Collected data
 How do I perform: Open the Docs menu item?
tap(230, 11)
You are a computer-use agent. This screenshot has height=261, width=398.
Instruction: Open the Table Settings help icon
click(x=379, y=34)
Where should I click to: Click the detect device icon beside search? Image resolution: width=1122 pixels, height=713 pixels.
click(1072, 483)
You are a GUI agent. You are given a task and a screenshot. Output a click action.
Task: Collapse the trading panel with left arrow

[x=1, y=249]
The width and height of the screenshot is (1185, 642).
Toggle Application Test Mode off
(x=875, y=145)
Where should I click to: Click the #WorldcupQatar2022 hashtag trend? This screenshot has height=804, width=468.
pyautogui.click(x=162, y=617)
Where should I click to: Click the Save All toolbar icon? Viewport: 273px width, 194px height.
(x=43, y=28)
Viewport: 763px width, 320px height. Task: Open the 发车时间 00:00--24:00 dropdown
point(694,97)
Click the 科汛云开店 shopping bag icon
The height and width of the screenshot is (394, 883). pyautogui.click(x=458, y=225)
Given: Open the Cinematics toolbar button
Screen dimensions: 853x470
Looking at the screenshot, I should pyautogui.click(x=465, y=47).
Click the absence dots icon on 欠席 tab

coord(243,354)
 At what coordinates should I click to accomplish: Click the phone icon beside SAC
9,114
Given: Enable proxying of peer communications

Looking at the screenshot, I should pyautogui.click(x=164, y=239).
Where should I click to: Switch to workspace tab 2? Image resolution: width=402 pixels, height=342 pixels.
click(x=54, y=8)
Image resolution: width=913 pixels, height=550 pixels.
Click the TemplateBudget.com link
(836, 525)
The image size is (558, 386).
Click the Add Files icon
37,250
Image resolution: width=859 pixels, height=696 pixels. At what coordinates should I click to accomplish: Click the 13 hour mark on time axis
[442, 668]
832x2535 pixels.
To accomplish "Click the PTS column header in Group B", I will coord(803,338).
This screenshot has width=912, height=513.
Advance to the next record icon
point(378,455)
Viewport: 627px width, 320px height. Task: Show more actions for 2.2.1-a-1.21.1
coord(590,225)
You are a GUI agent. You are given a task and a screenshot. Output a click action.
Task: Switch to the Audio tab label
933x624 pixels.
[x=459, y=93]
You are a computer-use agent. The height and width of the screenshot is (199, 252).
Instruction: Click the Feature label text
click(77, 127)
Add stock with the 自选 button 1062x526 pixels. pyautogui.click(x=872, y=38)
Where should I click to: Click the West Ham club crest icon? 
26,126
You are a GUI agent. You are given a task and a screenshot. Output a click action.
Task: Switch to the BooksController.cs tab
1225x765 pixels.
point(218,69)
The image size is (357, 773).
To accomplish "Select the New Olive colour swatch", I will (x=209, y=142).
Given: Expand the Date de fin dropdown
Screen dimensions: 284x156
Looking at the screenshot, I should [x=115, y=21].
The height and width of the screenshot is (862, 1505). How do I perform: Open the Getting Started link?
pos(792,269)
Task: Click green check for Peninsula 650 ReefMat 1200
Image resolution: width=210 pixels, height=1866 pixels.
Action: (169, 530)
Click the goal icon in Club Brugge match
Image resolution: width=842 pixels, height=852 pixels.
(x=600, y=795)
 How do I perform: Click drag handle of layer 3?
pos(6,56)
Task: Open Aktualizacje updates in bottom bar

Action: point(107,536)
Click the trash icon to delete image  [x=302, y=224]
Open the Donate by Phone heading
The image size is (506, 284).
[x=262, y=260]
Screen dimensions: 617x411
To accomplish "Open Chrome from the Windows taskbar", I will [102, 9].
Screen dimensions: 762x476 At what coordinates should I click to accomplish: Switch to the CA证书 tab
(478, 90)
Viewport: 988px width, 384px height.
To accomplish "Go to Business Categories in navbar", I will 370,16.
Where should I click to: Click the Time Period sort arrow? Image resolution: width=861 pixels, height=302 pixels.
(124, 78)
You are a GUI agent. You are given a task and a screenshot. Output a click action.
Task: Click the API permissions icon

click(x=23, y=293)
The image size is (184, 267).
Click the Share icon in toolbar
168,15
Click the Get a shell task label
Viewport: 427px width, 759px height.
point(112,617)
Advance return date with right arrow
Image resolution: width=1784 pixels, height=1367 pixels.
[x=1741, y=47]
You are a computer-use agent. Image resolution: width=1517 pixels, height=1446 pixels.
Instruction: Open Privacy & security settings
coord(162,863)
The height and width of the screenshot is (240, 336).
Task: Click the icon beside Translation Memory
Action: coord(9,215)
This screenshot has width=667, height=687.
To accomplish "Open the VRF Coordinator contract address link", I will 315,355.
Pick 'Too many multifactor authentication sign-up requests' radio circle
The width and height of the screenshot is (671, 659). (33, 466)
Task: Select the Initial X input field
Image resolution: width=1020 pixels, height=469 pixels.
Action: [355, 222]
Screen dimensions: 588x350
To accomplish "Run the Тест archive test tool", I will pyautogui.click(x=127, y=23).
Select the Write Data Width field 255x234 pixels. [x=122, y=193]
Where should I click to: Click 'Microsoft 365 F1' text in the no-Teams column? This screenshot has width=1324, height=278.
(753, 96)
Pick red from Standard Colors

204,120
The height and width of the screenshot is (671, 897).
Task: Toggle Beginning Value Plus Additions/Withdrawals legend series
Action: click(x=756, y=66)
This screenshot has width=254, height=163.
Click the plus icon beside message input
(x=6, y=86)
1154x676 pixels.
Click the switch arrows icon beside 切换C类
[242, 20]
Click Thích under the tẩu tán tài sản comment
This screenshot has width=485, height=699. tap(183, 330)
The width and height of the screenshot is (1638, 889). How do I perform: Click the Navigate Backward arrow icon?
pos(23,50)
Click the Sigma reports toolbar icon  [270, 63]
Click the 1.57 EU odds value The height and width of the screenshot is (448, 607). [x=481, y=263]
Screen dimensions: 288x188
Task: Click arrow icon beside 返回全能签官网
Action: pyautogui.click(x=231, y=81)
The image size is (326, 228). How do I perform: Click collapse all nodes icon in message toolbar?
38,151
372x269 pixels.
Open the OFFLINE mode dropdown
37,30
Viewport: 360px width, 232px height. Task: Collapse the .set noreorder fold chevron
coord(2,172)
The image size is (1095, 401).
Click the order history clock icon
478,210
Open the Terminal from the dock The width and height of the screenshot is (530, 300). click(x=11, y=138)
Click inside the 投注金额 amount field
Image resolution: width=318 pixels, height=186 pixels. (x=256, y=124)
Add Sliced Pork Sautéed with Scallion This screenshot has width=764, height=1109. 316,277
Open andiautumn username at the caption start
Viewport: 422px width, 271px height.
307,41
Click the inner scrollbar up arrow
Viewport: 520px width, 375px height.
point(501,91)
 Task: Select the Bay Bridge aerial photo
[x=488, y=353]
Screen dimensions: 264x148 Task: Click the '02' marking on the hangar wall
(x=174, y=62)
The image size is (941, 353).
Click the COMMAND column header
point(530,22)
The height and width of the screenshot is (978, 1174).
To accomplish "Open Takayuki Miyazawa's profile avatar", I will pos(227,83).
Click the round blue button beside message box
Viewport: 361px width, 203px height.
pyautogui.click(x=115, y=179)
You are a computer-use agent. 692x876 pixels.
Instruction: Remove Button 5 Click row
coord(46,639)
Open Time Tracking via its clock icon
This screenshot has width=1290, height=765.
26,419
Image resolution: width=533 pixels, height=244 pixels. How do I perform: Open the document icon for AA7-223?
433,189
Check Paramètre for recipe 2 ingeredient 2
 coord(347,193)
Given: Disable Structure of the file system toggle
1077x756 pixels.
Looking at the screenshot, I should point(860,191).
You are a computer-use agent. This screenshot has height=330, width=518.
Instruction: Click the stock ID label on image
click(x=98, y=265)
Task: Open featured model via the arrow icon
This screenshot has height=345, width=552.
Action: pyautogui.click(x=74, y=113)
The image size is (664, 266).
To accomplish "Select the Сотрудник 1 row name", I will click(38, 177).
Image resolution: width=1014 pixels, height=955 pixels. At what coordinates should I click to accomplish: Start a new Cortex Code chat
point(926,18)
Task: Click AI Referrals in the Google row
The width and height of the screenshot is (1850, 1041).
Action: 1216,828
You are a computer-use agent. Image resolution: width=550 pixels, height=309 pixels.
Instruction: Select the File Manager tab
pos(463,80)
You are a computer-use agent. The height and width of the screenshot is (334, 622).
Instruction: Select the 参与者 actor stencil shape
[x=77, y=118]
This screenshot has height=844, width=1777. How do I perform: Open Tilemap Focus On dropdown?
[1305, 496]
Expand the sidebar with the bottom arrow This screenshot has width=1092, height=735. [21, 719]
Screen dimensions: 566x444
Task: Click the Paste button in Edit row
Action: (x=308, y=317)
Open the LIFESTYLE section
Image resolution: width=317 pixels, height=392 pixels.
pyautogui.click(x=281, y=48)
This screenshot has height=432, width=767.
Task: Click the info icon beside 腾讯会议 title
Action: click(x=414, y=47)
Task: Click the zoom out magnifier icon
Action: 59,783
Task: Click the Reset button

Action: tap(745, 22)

• _Exercise instructions_
Repeat only the lines from the one holding "Instruction: Select the File Manager tab" through the last line of the data.

• _Output of the task_
Instruction: Select the File Manager tab
pos(463,80)
You are a computer-use agent. The height and width of the screenshot is (334, 622).
Instruction: Select the 参与者 actor stencil shape
[x=77, y=118]
This screenshot has height=844, width=1777. How do I perform: Open Tilemap Focus On dropdown?
[1305, 496]
Expand the sidebar with the bottom arrow This screenshot has width=1092, height=735. [21, 719]
Screen dimensions: 566x444
Task: Click the Paste button in Edit row
Action: (x=308, y=317)
Open the LIFESTYLE section
Image resolution: width=317 pixels, height=392 pixels.
pyautogui.click(x=281, y=48)
This screenshot has height=432, width=767.
Task: Click the info icon beside 腾讯会议 title
Action: click(x=414, y=47)
Task: Click the zoom out magnifier icon
Action: 59,783
Task: Click the Reset button

Action: tap(745, 22)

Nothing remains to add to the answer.